“[F]or the righteous falls seven times and rises again, but the wicked stumble in times of calamity.” Proverbs 24:16 [ESV]
I’ve been coming back to this verse a lot in the past couple of weeks. It’s helped me a lot in thinking about grace, sanctification, and the life of following Jesus. To fallen people living in a fallen world, this verse offers the balm of God’s grace by extols perseverance over perfection. There is no apparent inconsistency between being righteous and stumbling (see James 3:2). What distinguishes the righteous from the wicked is not perfection but rather perseverance. Righteousness is the refusal to stay down.
Further, if we – rightly I believe – understand “righteousness” to be a position granted by God’s grace rather than a status achieved by human effort, then this verse is one of the Bible’s great affirmations of God’s grace for fallen human beings. Righteousness is a status that human beings receive, not one that they achieve. Falling down does not negate one’s status before God.
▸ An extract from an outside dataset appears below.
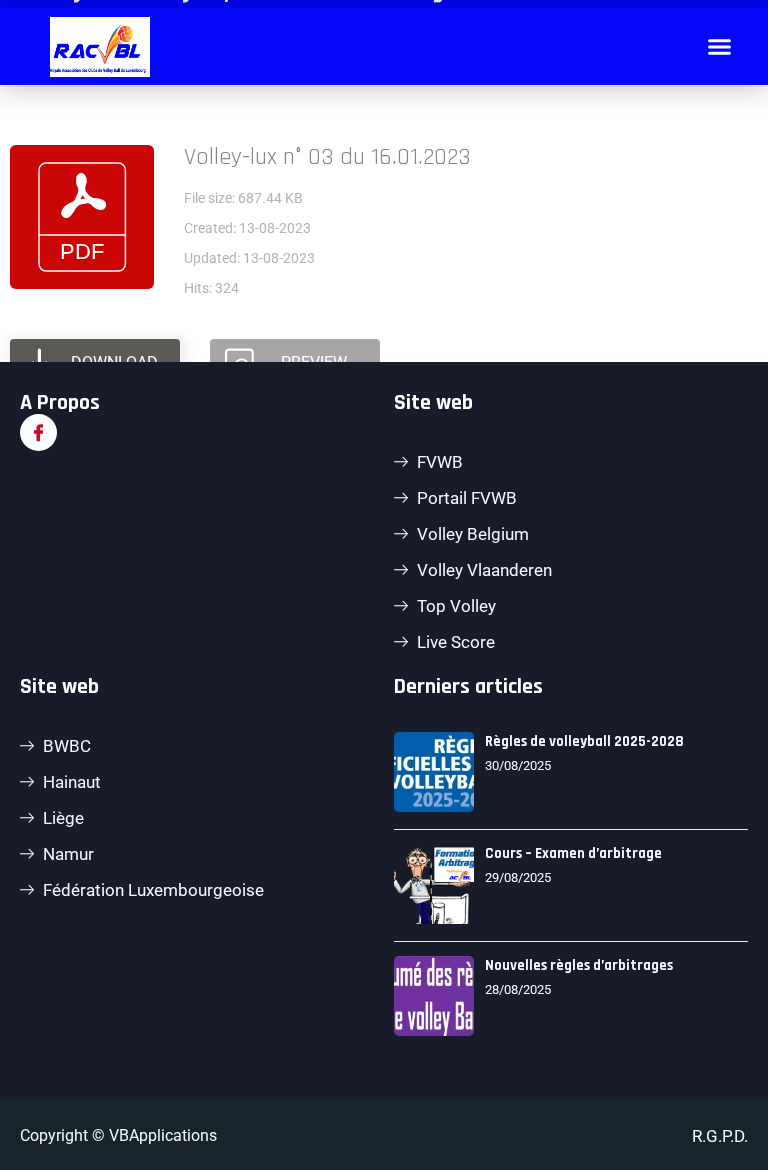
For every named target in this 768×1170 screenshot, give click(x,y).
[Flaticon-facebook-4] (38, 432)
As we receive our status as righteous, so also we receive the strength, the ability to get back up again. Further still, it is not just the ability to get back up that we receive from God, it is the desire to get back up that we also receive from God.
“Therefore, my beloved, as you have always obeyed, so now, not only as in my presence but much more in my absence, work out your own salvation with fear and trembling, for it is God who works in you, both to will and to work for his good pleasure.” Philippians 2:12-13 [ESV]
The getting back up again that marks out the righteous from the wicked is the wedding of the desire with the ability to get back up. This righteous perseverance is God’s gift of grace from start to finish.